The input>
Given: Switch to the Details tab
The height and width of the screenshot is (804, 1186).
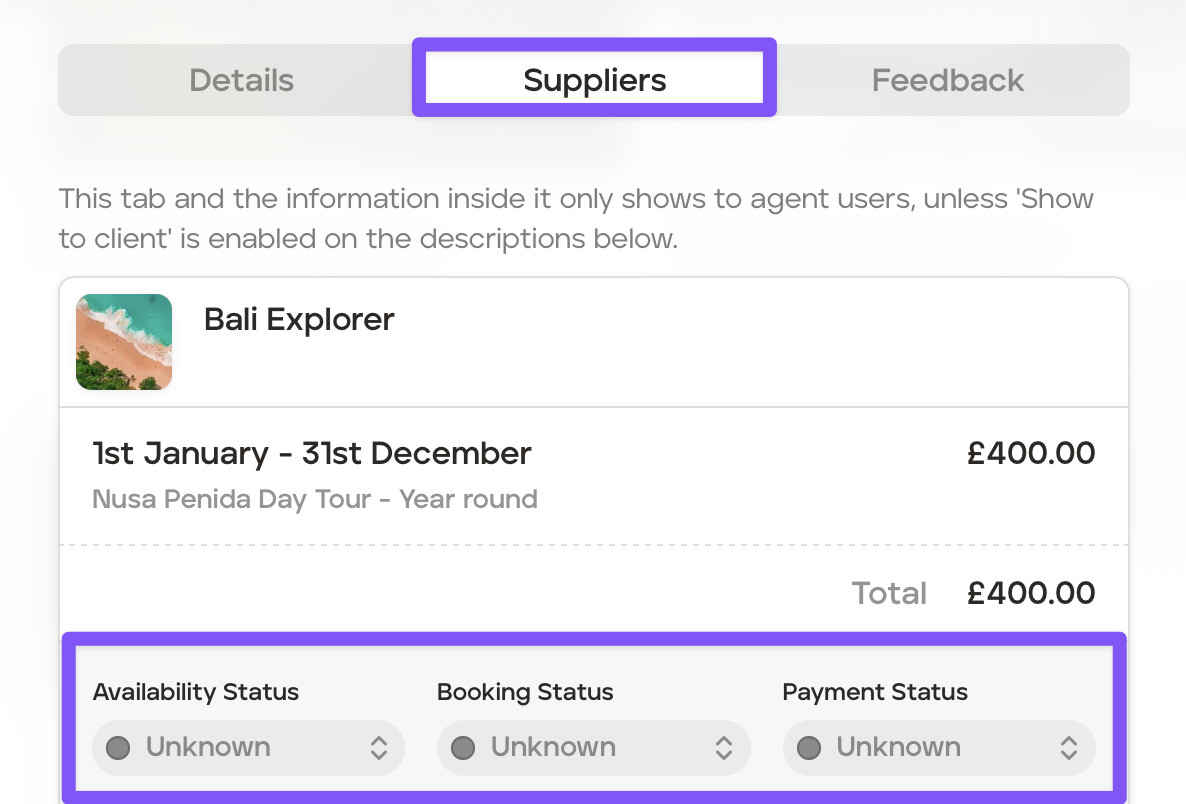Looking at the screenshot, I should (x=241, y=80).
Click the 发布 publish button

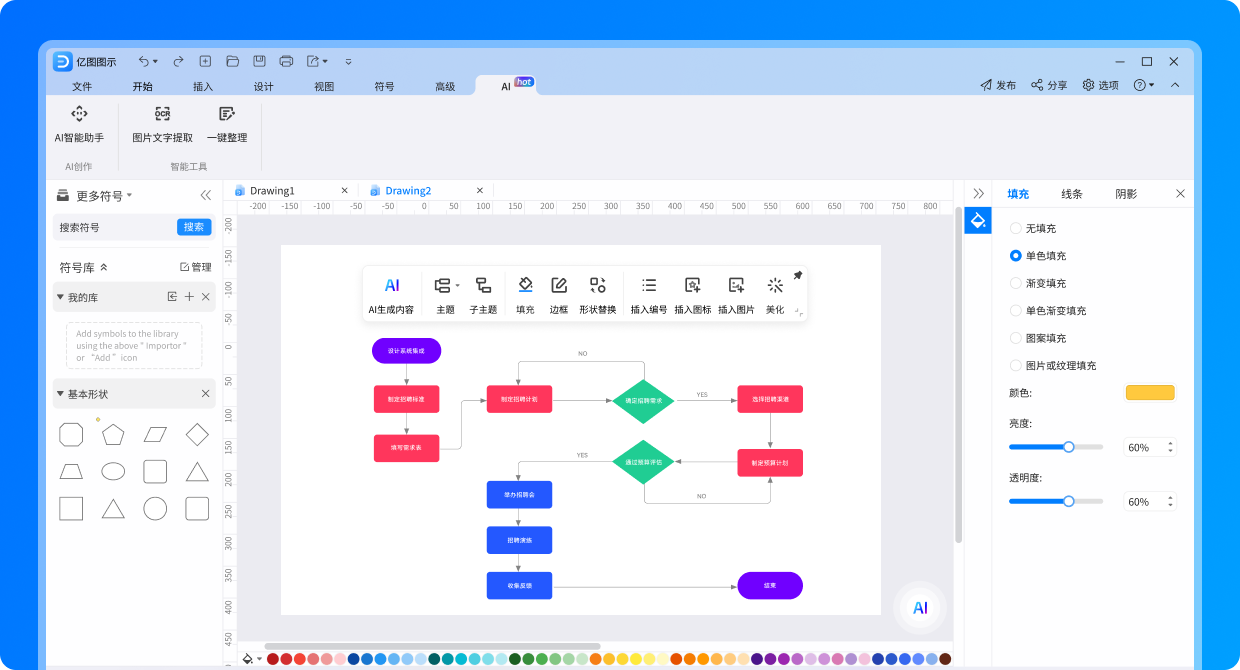click(998, 85)
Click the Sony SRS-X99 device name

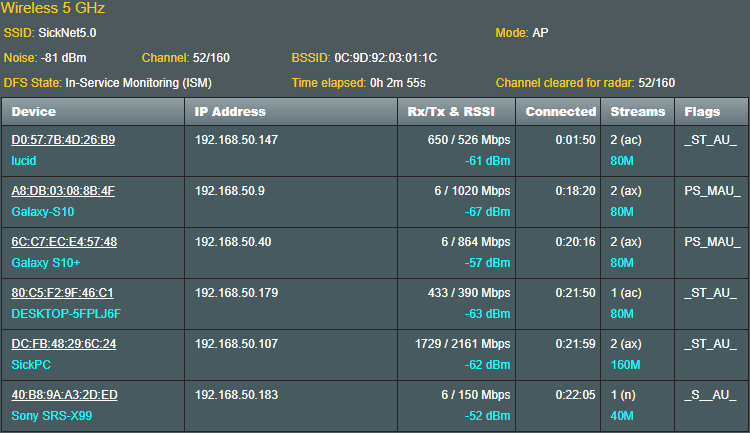tap(52, 416)
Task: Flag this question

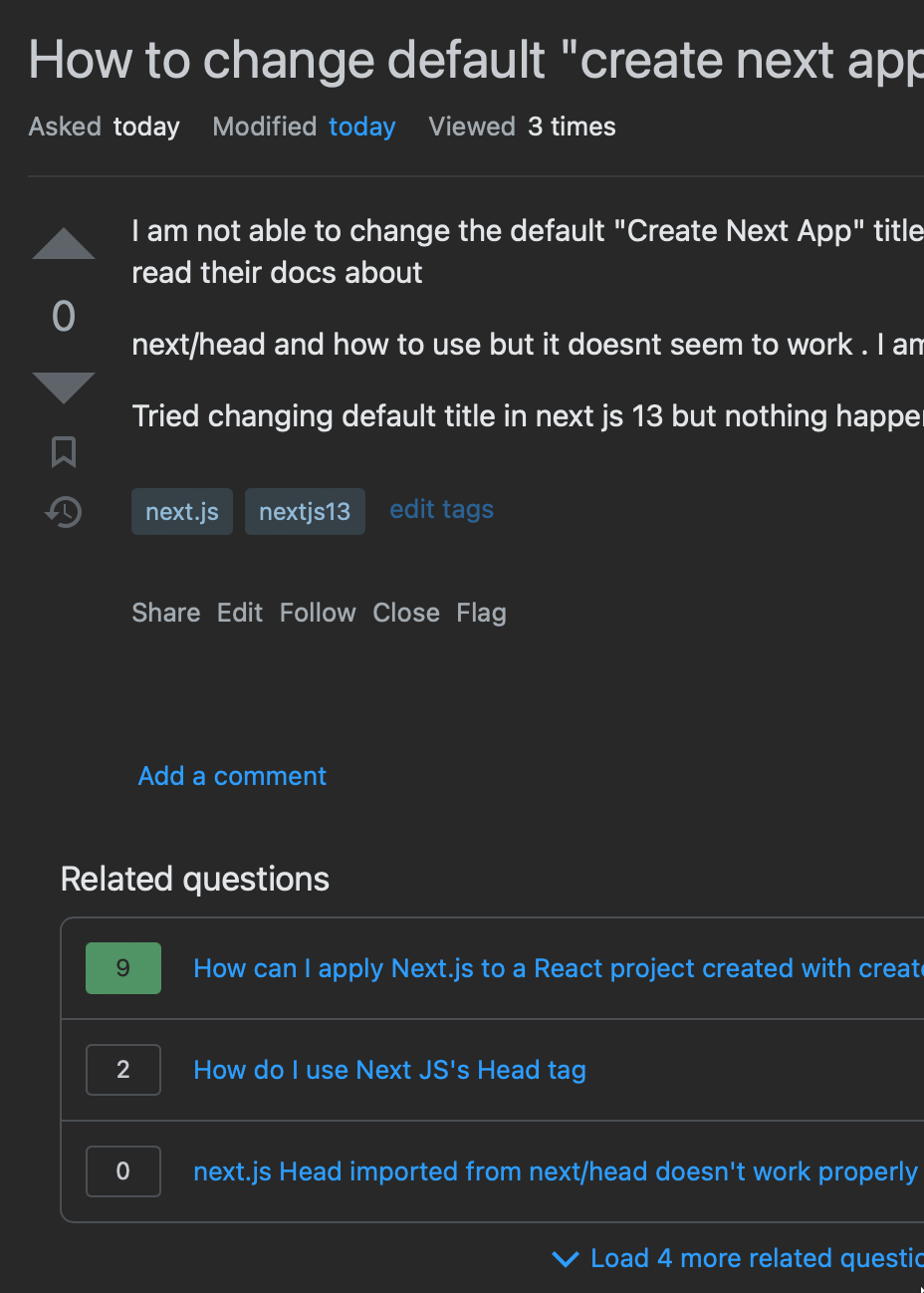Action: pos(481,613)
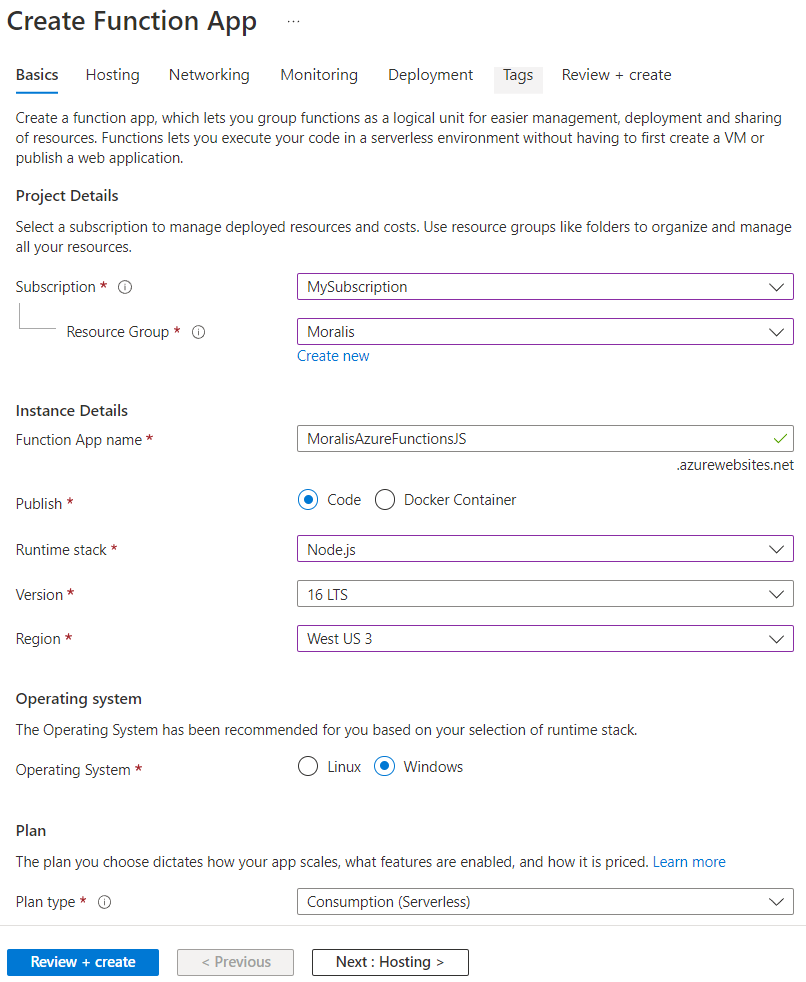806x982 pixels.
Task: Click the Resource Group info icon
Action: 199,333
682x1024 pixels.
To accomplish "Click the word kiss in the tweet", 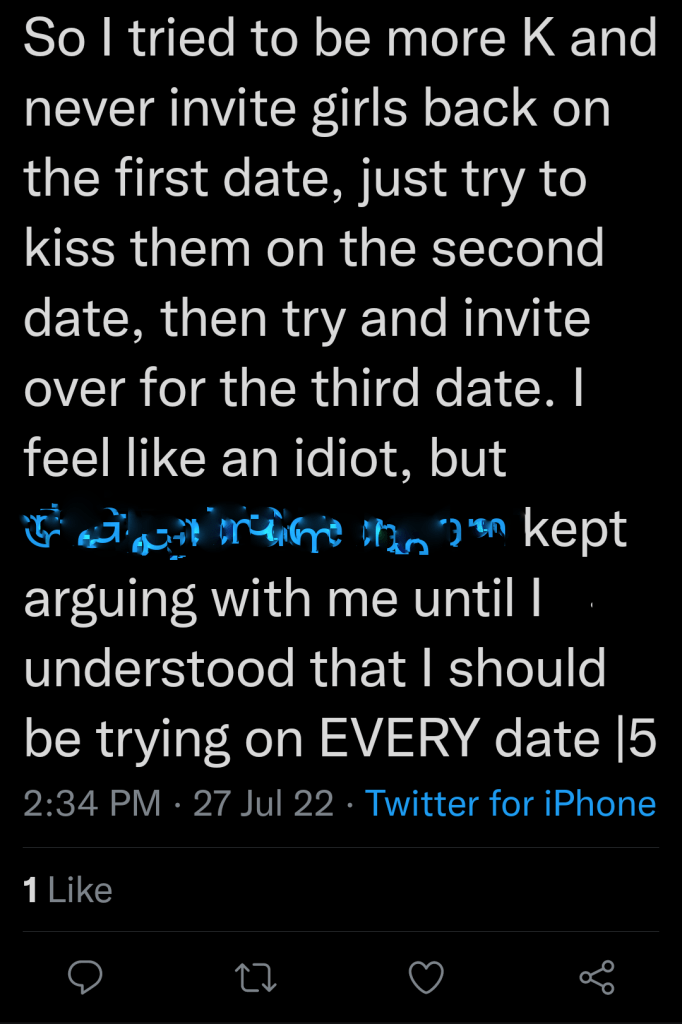I will (68, 249).
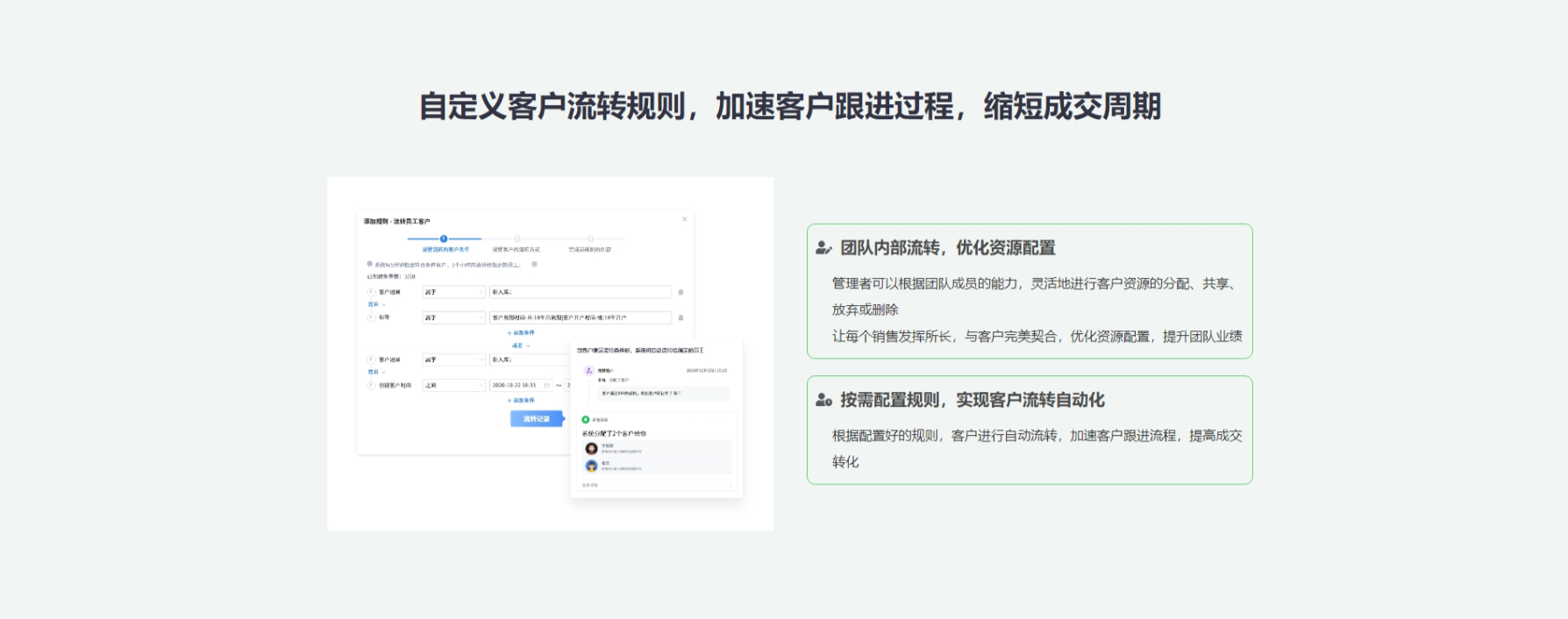Open the 之前 dropdown for 创建客户时间
1568x619 pixels.
pyautogui.click(x=453, y=386)
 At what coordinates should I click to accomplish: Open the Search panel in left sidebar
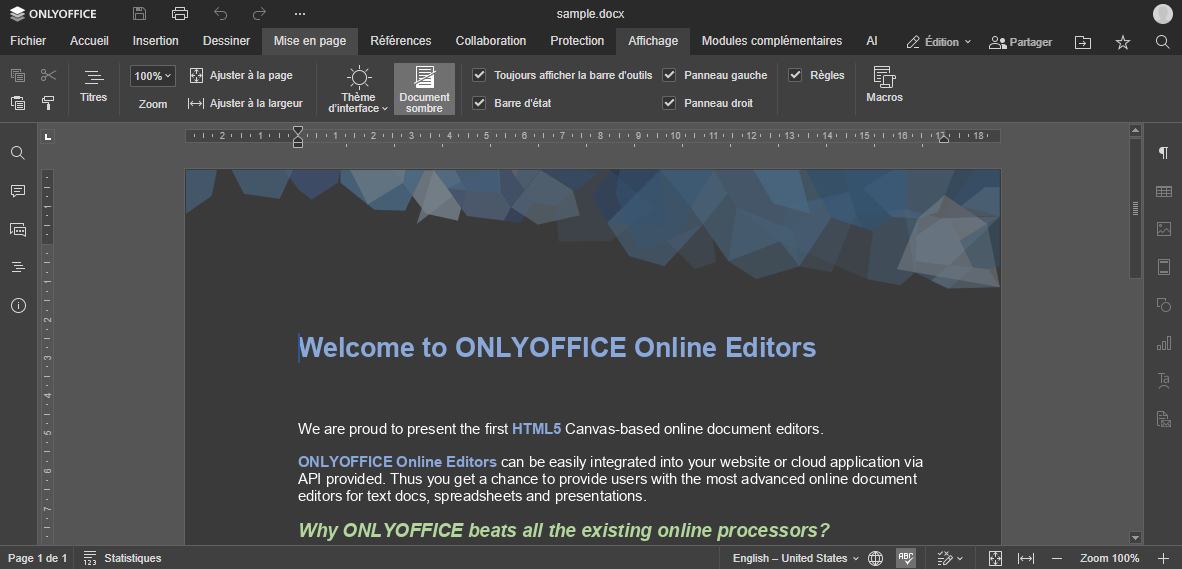[x=18, y=153]
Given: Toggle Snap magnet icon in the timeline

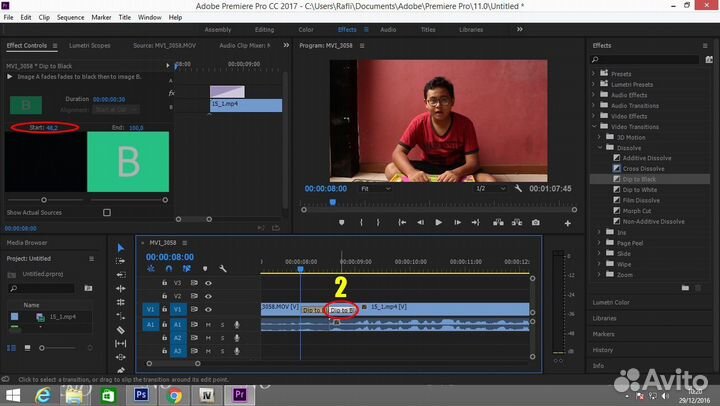Looking at the screenshot, I should [x=168, y=268].

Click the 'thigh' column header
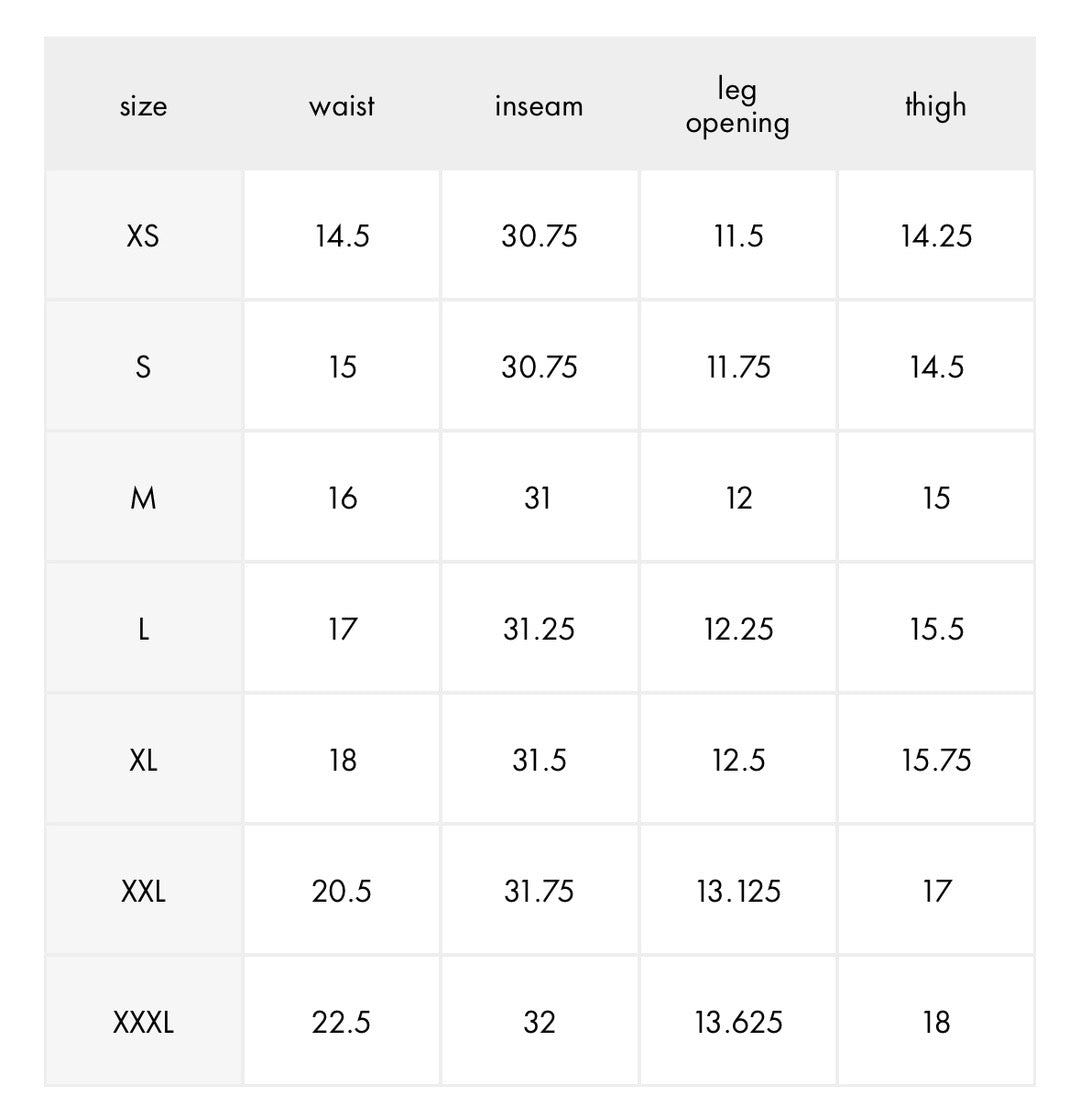coord(936,106)
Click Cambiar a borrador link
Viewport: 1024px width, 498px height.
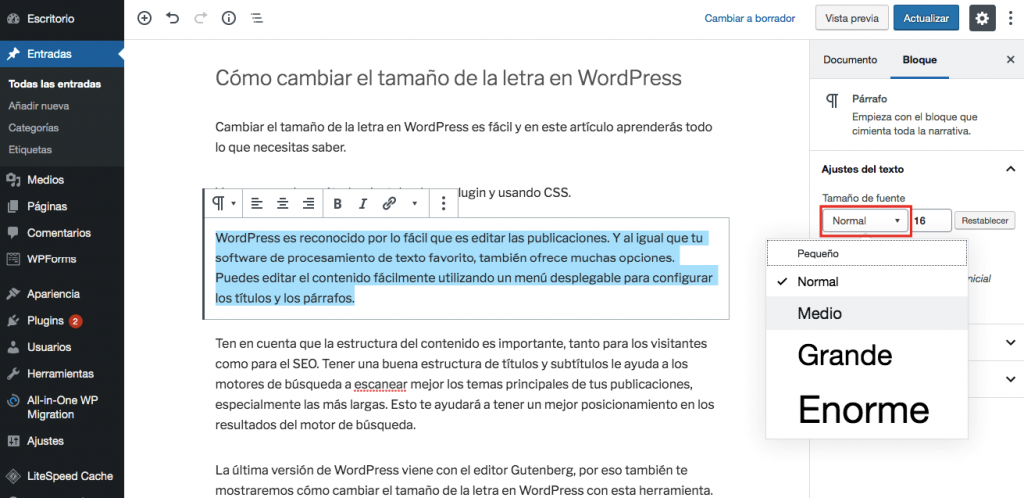[750, 18]
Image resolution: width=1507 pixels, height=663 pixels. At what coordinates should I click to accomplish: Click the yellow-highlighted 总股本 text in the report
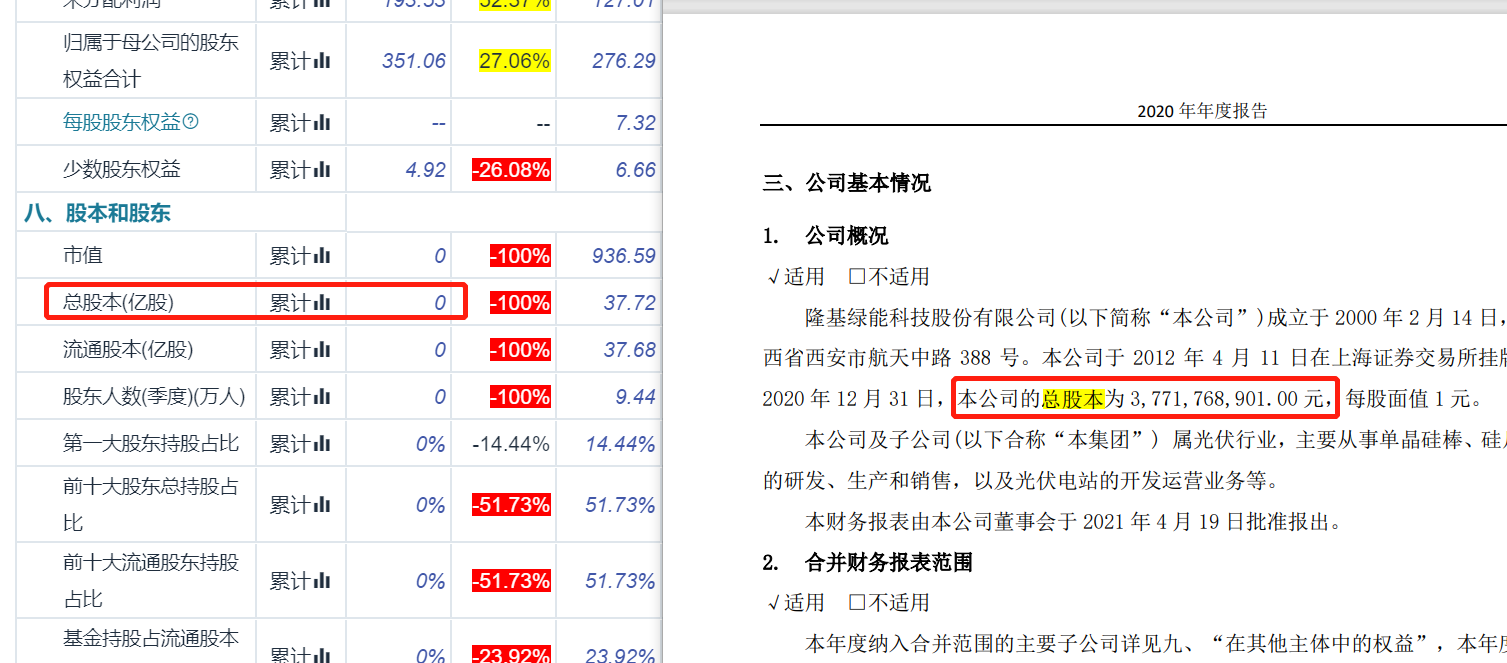1073,399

Assignment> Each line from the one containing "Click the 'thigh' column header" to the final line of the data must be printed exactly, both included, with nothing else and no pictures.

Written response>
Click the 'thigh' column header
coord(936,106)
Click Cambiar a borrador link
Viewport: 1024px width, 498px height.
[750, 18]
Image resolution: width=1507 pixels, height=663 pixels. At what coordinates should I click to accomplish: Click the yellow-highlighted 总股本 text in the report
1073,399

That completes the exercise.